● **PAGE TEXT**:
▼
There are two key things to know about IPA:

  1. As Colin Fine says, it is always only used approximately. To encode every last fronting of a vowel, devoicing of a consonant, etc. would be prohibitively time consuming. So a phonetician will only transcribe with as much precision as is necessary to illustrate what they're focusing on. Which is why in a dictionary, you will find IPA used purely phonemically, because the phonemes are what matters.

  2. Since IPA is really used as an aid to communication among linguists (with some extension to the broader public), it has developed language-specific flavors. For instance, in British English the [æ] is pronounced more like [a] today. But due to local custom (sort of backward compatibility) it is still commonly transcribed as [æ]. Phoneticians know what is going on and are more precise when needed while nobody else really cares because there's no phonemic contrast.
▲
● **PROMPT 1**:
Quote the passage on IPA transcription word for word, beginning at the words "There are two" and stopping after "are what matters.".
● **PROMPT 2**:
Extend the passage on IPA transcription past its final sentence.

● **DATASET ROWS**:
▼
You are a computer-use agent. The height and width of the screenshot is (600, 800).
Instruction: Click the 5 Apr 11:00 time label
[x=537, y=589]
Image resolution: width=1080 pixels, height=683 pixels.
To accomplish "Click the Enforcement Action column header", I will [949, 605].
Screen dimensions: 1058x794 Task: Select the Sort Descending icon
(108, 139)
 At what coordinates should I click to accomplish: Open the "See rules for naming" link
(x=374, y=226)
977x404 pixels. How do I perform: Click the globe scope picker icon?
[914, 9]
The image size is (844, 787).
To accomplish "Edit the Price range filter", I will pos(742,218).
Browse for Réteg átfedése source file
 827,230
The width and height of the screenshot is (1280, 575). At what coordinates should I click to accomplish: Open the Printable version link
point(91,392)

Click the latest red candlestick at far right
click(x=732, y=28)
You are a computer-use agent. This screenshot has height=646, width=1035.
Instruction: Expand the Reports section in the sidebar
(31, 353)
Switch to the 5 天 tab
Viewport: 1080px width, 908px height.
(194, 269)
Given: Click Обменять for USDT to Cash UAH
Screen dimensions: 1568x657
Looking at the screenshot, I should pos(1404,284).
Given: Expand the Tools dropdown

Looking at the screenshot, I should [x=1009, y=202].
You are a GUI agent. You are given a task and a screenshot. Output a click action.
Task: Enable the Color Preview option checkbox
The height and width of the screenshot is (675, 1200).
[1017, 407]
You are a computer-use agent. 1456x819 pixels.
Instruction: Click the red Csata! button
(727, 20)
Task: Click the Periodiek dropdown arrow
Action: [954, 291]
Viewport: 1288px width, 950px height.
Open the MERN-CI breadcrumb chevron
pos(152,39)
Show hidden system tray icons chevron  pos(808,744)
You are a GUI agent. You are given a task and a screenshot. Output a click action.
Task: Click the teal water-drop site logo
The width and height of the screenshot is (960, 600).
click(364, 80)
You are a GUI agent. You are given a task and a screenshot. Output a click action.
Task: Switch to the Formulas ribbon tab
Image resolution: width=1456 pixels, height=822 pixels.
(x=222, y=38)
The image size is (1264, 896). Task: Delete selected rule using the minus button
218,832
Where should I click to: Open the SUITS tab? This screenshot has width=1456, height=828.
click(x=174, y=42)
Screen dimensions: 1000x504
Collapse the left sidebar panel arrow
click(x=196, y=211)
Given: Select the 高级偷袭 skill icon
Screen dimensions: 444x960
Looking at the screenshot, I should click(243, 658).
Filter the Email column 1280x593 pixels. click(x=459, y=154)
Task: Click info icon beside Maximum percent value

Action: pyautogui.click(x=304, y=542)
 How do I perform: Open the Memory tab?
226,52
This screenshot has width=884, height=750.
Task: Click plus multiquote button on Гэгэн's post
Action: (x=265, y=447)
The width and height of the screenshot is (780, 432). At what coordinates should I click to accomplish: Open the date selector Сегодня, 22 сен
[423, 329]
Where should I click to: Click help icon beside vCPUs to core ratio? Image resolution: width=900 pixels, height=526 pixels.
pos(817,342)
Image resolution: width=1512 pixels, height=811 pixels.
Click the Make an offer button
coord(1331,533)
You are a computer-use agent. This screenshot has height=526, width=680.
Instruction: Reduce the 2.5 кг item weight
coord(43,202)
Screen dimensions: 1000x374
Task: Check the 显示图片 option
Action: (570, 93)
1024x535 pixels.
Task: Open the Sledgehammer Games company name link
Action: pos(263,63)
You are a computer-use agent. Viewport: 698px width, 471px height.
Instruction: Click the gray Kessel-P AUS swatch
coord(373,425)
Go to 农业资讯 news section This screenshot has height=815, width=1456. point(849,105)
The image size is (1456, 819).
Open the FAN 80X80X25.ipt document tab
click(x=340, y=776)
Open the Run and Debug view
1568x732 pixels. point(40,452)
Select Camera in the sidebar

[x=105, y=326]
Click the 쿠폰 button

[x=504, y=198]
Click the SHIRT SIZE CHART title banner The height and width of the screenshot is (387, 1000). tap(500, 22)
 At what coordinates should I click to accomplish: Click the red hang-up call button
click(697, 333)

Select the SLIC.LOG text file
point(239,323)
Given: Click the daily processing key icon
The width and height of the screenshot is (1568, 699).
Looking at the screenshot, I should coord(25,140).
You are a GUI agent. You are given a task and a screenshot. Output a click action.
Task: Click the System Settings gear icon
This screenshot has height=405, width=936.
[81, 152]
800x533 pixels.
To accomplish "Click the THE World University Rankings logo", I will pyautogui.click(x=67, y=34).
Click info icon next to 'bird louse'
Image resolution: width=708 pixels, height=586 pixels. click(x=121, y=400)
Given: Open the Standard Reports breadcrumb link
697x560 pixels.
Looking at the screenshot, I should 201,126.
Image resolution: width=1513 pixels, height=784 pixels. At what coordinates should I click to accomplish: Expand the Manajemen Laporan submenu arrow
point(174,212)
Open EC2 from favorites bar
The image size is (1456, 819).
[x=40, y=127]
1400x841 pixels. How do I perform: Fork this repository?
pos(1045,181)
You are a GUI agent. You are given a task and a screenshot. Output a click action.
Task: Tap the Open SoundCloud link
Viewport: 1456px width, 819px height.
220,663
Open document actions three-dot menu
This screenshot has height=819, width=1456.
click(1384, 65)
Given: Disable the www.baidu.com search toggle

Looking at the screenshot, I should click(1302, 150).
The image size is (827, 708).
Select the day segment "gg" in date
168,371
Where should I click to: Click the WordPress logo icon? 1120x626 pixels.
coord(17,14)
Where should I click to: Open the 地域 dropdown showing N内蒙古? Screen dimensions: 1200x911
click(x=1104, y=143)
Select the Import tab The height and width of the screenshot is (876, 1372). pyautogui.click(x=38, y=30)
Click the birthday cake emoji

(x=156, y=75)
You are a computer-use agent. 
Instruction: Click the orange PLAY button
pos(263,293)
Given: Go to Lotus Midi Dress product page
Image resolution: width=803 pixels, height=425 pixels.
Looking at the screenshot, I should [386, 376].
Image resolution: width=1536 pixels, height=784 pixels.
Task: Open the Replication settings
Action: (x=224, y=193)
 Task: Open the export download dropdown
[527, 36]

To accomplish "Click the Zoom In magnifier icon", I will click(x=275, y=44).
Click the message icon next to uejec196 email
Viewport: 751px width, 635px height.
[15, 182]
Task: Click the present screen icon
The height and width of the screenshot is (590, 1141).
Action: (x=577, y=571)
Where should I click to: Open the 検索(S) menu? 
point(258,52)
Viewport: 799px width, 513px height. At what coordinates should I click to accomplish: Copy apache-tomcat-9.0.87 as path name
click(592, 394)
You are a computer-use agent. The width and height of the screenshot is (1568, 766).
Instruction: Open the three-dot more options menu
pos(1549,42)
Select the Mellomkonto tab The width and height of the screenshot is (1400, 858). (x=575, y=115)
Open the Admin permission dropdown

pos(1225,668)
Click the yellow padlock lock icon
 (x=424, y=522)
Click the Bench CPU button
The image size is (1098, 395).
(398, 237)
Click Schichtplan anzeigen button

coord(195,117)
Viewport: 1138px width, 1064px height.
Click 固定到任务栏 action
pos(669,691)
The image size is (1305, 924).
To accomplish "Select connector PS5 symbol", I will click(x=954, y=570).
▲
● **TASK RESPONSE 1**:
There are two key things to know about IPA:

  1. As Colin Fine says, it is always only used approximately. To encode every last fronting of a vowel, devoicing of a consonant, etc. would be prohibitively time consuming. So a phonetician will only transcribe with as much precision as is necessary to illustrate what they're focusing on. Which is why in a dictionary, you will find IPA used purely phonemically, because the phonemes are what matters.

● **TASK RESPONSE 2**:
So in a way, IPA itself is used with a 'phonemic touch'. SAMPA is really a straightforward one-to-one mapping of IPA characters to ASCII characters. But because it has many fewer characters to deal with, it didn't make sense to just map the entire IPA to it. So SAMPA was developed for the needs of individual languages. What's more, it's mostly focused on segmental transcriptions and ignored prosody. There are other versions like X-SAMPA and SAMPROSA that try to make it more equivalent to the full IPA. However, even then it will only be used as phonetically or phonemically as IPA itself would be.